Tuesday, June 12, 2007
Lesson 1 - Why Practice Buddhism
Before we get into the fundamental studies of Buddhism we first might want to take a look at why we are studying Buddhism. This will also give us an opportunity to introduce various terms and define those terms, as they will become part of our general language when talking about Buddhism. One motivation for studying Buddhism might be to escape our cyclical existence in Samsara. Saṃsāra, the Sanskrit and Pāli term for "continuous movement" or "continuous flowing" refers in Buddhism to the concept of a cycle of birth (jāti) and consequent decay and death (jarāmaraṇa), in which all beings in the universe participate and which can only be escaped through enlightenment. Saṃsāra is associated with suffering (dukka in Sanskrit) and is generally considered the antithesis of nirvāṇa or nibbāna. Samsara is our existence of suffering in this world; we will go into the 6 realms of existence in upcoming lessons. Or we might wish to study Buddhism to create bodichitta. Bodichitta is not an easy concept to explain in a sentence but it may be thought of as loving kindness, working for the goal of others. It is one thing to work to eliminate your own personal sufferings but a much higher goal to work to also eliminate the sufferings of others. Many Buddhist make a vow when doing daily practice to "dedicate the merit of their practice to all sentient beings" this is Bodhicitta.

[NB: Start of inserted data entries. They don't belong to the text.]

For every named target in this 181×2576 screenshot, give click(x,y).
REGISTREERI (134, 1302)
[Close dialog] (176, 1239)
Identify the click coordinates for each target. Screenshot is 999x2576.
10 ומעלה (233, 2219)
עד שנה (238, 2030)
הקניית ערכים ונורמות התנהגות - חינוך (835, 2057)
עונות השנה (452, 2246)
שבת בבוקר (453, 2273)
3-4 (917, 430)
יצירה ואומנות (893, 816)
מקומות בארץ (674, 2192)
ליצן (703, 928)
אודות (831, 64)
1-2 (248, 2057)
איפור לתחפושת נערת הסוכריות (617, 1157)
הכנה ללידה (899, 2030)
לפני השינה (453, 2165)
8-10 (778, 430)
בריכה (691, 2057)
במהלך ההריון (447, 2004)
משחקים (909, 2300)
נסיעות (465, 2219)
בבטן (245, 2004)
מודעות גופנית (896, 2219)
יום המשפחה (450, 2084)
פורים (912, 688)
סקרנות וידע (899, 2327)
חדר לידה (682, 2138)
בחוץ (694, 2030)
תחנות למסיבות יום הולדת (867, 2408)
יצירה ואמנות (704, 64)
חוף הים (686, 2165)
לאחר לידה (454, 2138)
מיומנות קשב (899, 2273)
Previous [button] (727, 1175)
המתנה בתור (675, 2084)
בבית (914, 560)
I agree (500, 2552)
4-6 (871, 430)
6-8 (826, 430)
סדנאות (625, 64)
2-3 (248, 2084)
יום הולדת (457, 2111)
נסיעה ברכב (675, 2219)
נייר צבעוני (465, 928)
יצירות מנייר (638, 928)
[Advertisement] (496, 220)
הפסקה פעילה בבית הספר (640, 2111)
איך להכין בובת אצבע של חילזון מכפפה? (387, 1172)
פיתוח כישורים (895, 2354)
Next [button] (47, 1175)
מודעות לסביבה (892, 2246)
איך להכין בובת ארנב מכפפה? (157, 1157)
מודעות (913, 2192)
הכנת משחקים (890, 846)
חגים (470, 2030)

Lastly we might wish to practice Buddhism to experience more truly our lives, to recognize the ebbs and flows and be content which each. Buddhism teaches neither to be attached to happiness nor to sorrow but to live in the moment experiencing fully each moment for what it truly is - impermanence. This concept frees oneself to be all they can be and experience more fully life without holding on with a clenched fist of desire and attachment. So now we have some good reason to practice. Let our practice begin!